To James Monroe
Department of State October 11th. 1804
I have the honor to transmit to you a copy of a letter from Thomas Manning with the documents it inclosed,1 respecting the capture of the Brig Camillus and what appears to be a most unprovoked outrage committed on the person of Thomas Carpenter, a native of the United States, then a seaman on board, by order of Lieutenant Sutton, commanding the British armed schooner L’Eclair or Leclerc. Mr Manning has been informed that recompence for the loss he has sustained must be attempted by his pursuing the judicial remedy against Mr Sutton, if he thinks it advisable.
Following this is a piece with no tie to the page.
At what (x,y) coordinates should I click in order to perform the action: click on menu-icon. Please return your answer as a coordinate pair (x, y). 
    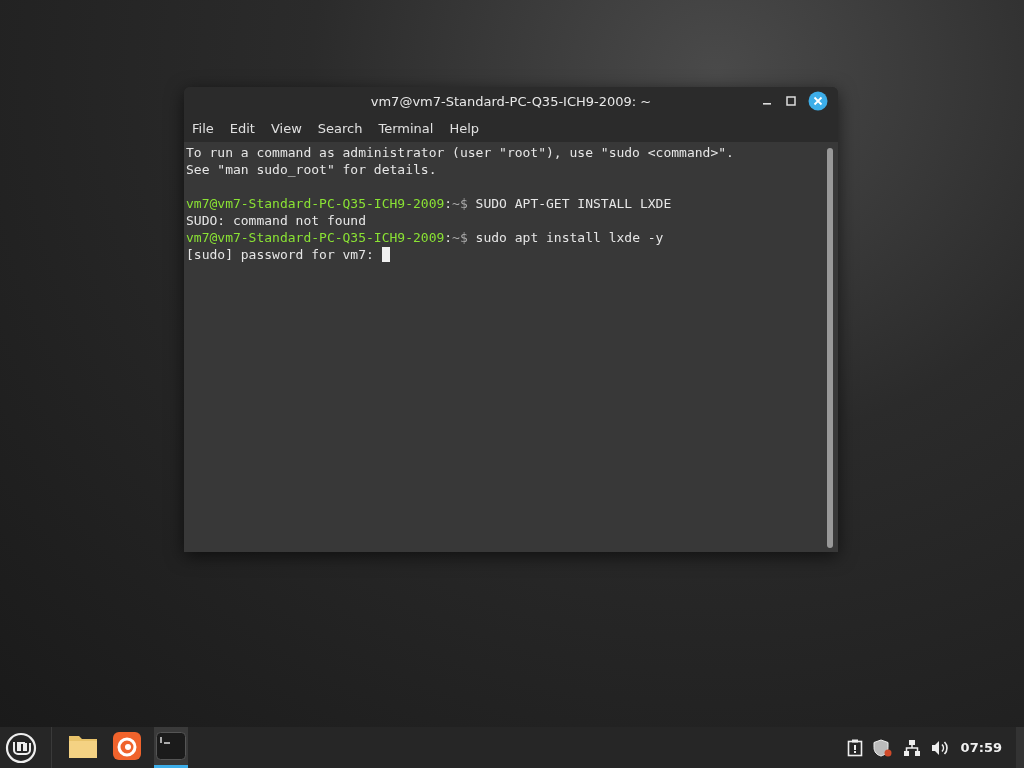
    Looking at the image, I should click on (21, 748).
But the reparation demanded by the honor of our flag whose immunities have been so grossly violated in the person of Carpenter by an officer of the King of Great Britain is the serious concern of the Government, and you will therefore apply for satisfaction in that decided yet friendly manner which is warranted by the highly aggravated conduct of the British Officer. The circumstances of the occurrence, though almost incredible from their nature, are as fully supported as can be done by exparte evidence, which nevertheless Mr Manning assures me is free from colouring and exaggeration. It will therefore not be a satisfactory answer to the complaint to be presented with the bare denial of Mr Sutton if he should hazard one; for if the British Government think the harmony of the United States worth preserving they ought to scrutinize with care and punish with rigor misconduct which has such an irritating tendency.2 I have the honor to be &a
Letterbook copy (DNA: RG 59, IM, vol. 6).
2. An “official” copy of this letter and its enclosures were sent to Manning for his information with a request that he forward them to Monroe (Stephen Pleasonton to Manning, 17 Oct. 1804, DNA: RG 59, DL, vol. 14).